追放されてしまった「聖女」が、一体どのようにして逆転を勝ち取るか。
本作の主人公アリアは、パーティー一行のリーダーであるブルーノから強引に口説かれることになります。
しかしそれを拒絶した直後、蔦に絡めとられて引きずられてしまうことに。
絶体絶命のピンチですが、ブルーノたちはまだまだ助かる余地のあるアリアを「死んだもの」扱いし、彼女の死に対して払われる金で飲み食いしようとまで言い出します。
そうして見捨てられてしまったアリアですが、その先で思わぬ出会いが……。
小さな木の妖精のドリアードや、彼女の前に現れる青年ユールなど、「絶望の先に待っていた光景」からのファンタジックな世界の広がりがまず魅力的でした。
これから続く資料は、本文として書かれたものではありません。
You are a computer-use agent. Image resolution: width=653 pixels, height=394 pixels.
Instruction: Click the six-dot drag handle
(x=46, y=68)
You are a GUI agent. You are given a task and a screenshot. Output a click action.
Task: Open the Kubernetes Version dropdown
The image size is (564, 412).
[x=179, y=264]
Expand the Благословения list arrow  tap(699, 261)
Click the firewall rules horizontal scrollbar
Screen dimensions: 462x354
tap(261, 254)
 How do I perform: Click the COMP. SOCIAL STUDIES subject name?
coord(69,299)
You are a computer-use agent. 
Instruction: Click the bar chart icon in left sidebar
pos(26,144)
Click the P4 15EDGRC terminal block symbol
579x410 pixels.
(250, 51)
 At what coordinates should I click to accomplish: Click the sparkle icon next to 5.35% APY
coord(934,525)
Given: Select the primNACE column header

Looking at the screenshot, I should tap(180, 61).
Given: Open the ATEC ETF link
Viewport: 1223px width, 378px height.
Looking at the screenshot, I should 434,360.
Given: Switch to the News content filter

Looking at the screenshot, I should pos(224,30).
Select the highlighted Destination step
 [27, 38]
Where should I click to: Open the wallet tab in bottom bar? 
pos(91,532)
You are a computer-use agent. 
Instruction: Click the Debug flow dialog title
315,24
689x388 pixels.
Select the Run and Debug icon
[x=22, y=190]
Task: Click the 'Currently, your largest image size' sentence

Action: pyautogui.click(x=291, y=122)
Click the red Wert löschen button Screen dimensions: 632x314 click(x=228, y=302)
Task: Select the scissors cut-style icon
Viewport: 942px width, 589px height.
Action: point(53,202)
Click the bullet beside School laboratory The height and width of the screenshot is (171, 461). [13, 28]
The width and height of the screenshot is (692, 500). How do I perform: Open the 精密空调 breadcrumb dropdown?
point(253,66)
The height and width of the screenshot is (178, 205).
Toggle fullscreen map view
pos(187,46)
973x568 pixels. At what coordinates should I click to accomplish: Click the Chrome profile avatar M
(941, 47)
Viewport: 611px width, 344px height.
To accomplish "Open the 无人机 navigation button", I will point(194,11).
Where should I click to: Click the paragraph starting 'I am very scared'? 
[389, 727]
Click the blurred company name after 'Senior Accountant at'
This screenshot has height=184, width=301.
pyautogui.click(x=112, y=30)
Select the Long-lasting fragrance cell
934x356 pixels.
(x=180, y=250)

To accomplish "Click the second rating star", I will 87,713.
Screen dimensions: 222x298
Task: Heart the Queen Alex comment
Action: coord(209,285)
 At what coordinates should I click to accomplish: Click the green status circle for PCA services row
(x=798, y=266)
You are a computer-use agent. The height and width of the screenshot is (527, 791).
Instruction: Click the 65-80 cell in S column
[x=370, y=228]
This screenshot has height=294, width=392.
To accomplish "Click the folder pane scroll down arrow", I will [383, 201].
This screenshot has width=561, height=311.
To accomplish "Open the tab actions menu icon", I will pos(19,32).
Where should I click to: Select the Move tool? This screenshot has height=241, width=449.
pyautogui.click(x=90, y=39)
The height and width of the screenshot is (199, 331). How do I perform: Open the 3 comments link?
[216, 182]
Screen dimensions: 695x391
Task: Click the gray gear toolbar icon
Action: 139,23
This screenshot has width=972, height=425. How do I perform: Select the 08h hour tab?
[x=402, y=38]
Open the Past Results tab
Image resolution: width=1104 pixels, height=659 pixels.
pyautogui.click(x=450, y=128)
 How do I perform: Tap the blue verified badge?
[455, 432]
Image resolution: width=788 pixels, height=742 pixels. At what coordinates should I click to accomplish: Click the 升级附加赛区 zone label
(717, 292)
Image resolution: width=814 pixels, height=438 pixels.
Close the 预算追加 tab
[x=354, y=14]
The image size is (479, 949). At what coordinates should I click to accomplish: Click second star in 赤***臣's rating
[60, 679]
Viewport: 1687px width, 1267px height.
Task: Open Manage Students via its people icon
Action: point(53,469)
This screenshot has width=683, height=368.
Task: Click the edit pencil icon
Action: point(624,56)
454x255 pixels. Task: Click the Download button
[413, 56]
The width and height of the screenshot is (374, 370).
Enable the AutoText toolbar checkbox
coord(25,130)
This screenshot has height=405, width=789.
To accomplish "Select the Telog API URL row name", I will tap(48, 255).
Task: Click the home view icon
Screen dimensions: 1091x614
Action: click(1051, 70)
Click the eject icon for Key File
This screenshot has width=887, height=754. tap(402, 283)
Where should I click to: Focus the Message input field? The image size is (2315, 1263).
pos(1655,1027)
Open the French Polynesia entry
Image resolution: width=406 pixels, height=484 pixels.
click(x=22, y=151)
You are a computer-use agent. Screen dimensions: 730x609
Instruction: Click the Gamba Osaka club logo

どことなく聖剣伝説的なふんわりした絵本的な雰囲気があるキャラ造型。そうしたヴィジュアルイメージが浮かんできたところで、強烈に物語の中に引き込まれました。
可愛いファンタジー存在に、メロさのある青年キャラ、そして明確に「ざまぁ」される悪役。
サクサクと進んでピンポイントに心のツボを押してくれる物語構成がとても魅力的でした。